Dialogue national en RDC : Tshisekedi met en place le dispositif préparatoire

Le processus devant conduire au dialogue national en République démocratique du Congo entre dans une nouvelle phase. Le président Félix-Antoine Tshisekedi a institué un comité chargé de préparer la mise en place de la future commission appelée à organiser ce forum, selon une ordonnance présidentielle rendue publique dimanche par sa porte-parole, Tina Salama.

Cette décision marque une première étape dans la concrétisation du « Dialogue national pour la paix, la cohésion et la refondation de l’État ». Le comité nouvellement créé n’a toutefois pas vocation à organiser directement les assises. Sa mission consiste d’abord à réunir les conditions nécessaires à l’installation de la commission préparatoire et à accompagner l’ensemble du processus jusqu’à son terme.

Placée sous l’autorité directe du chef de l’État, la structure sera dirigée par un coordonnateur, assisté d’un adjoint et de plusieurs membres désignés par Félix Tshisekedi. Le président de la République conserve également le pouvoir de modifier sa composition ou de mettre fin aux fonctions de ses membres.

Le dispositif prévoit par ailleurs la possibilité d’intégrer d’autres personnalités ou personnes ressources dont l’expertise pourrait être jugée utile à l’avancement des travaux.

Un travail préparatoire axé sur le consensus

Le comité aura notamment pour tâche d’engager des consultations préliminaires avec les différentes composantes susceptibles de participer au dialogue. Il devra également évaluer les besoins matériels, financiers, techniques, sécuritaires et logistiques nécessaires à la bonne conduite du processus.

Les aspects liés à la communication et au protocole seront également pris en compte. Des contacts pourront être établis avec des partenaires nationaux et internationaux, conformément aux orientations du président de la République.

Pour l’appuyer, un secrétariat technique de onze experts sera mis en place. Ceux-ci seront chargés de préparer les termes de référence, d’élaborer la feuille de route, de conduire différentes études, de centraliser les propositions issues des consultations et de produire les comptes rendus des réunions.

L’ordonnance privilégie la recherche du consensus. Dans ce cadre, le comité pourra consulter toute personne physique ou morale susceptible d’apporter un éclairage à ses travaux.

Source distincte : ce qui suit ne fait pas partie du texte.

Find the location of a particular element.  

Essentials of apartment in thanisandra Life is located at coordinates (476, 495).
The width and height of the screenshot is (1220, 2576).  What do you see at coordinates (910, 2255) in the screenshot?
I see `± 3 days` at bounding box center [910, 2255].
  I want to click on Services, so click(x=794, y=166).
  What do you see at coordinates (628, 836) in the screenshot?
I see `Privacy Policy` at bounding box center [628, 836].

Une structure directement rattachée à la présidence

Le fonctionnement du comité sera étroitement lié à la présidence de la République. Ses responsables devront rendre régulièrement compte de l’évolution des travaux au chef de l’État, notamment à travers des notes d’étape, des séances de briefing et des rapports circonstanciés.

Les orientations présidentielles seront, quant à elles, communiquées par l’intermédiaire du directeur de cabinet du président.

La mission du comité ne comporte pas de date butoir précise. Elle doit couvrir toute la durée du processus du dialogue et prendra fin après la présentation de son rapport final.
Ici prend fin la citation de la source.